#### Required work:
Using the entries below, write out the line with "This screenshot has width=650, height=487.", the line with "Task: Select the Plan map tab", and every line in between, exactly as each is written.

#### Input records:
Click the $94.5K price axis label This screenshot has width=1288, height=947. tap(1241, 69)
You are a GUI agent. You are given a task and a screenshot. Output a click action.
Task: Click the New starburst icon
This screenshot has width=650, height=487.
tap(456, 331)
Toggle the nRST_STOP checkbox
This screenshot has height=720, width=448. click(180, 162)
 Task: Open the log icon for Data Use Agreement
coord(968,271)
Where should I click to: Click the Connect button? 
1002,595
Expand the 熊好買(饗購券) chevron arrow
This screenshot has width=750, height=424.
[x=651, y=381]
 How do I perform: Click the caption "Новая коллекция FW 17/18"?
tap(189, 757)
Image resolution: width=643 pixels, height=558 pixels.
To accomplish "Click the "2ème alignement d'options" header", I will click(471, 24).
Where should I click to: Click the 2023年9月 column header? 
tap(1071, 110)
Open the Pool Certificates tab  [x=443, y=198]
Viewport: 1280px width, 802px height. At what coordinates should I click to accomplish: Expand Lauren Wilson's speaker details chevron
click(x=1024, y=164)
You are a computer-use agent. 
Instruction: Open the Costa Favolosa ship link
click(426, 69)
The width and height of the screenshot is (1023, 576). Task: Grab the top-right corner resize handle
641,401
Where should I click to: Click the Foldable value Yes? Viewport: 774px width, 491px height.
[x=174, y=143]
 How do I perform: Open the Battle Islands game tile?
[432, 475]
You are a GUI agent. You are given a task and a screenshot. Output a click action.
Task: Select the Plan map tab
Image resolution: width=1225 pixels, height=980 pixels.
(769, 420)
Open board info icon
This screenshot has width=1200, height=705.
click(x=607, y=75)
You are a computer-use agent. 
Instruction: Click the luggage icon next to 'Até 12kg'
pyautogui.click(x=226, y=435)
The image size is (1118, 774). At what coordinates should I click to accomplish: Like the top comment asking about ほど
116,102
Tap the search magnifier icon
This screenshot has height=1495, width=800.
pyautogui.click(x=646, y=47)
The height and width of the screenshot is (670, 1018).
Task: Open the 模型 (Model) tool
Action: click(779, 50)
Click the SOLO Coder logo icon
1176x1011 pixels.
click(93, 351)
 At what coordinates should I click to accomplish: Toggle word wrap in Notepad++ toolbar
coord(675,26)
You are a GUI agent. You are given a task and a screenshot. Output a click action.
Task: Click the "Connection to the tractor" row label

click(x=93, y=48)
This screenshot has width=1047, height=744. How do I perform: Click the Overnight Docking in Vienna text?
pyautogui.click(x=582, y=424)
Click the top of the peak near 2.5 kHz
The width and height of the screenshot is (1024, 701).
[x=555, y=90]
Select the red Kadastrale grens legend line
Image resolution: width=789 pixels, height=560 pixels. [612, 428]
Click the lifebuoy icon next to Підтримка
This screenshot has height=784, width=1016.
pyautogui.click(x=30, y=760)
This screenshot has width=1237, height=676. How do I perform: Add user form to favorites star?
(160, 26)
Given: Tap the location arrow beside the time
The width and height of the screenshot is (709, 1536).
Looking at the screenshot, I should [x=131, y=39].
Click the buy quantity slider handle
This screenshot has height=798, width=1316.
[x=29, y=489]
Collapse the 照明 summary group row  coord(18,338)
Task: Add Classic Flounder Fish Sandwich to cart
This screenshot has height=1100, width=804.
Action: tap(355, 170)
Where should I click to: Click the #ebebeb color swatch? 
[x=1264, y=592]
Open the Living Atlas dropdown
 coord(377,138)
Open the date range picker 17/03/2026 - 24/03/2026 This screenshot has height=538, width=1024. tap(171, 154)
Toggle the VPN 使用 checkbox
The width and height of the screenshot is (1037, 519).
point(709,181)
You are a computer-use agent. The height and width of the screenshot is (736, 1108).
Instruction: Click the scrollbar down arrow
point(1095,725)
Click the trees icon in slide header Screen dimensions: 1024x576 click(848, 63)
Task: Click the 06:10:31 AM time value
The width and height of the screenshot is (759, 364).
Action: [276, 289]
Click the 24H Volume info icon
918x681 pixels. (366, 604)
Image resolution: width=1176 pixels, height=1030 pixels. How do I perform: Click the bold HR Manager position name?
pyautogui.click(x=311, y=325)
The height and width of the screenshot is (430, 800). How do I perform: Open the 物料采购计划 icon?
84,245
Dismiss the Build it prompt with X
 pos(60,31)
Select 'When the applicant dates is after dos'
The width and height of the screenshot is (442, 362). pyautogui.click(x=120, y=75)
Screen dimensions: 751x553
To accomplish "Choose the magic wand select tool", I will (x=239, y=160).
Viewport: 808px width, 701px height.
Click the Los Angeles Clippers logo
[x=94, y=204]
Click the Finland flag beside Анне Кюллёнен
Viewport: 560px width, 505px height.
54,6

#### Task response:
This screenshot has width=650, height=487.
tap(456, 331)
Toggle the nRST_STOP checkbox
This screenshot has height=720, width=448. click(180, 162)
 Task: Open the log icon for Data Use Agreement
coord(968,271)
Where should I click to: Click the Connect button? 
1002,595
Expand the 熊好買(饗購券) chevron arrow
This screenshot has width=750, height=424.
[x=651, y=381]
 How do I perform: Click the caption "Новая коллекция FW 17/18"?
tap(189, 757)
Image resolution: width=643 pixels, height=558 pixels.
To accomplish "Click the "2ème alignement d'options" header", I will click(471, 24).
Where should I click to: Click the 2023年9月 column header? 
tap(1071, 110)
Open the Pool Certificates tab  [x=443, y=198]
Viewport: 1280px width, 802px height. At what coordinates should I click to accomplish: Expand Lauren Wilson's speaker details chevron
click(x=1024, y=164)
You are a computer-use agent. 
Instruction: Open the Costa Favolosa ship link
click(426, 69)
The width and height of the screenshot is (1023, 576). Task: Grab the top-right corner resize handle
641,401
Where should I click to: Click the Foldable value Yes? Viewport: 774px width, 491px height.
[x=174, y=143]
 How do I perform: Open the Battle Islands game tile?
[432, 475]
You are a GUI agent. You are given a task and a screenshot. Output a click action.
Task: Select the Plan map tab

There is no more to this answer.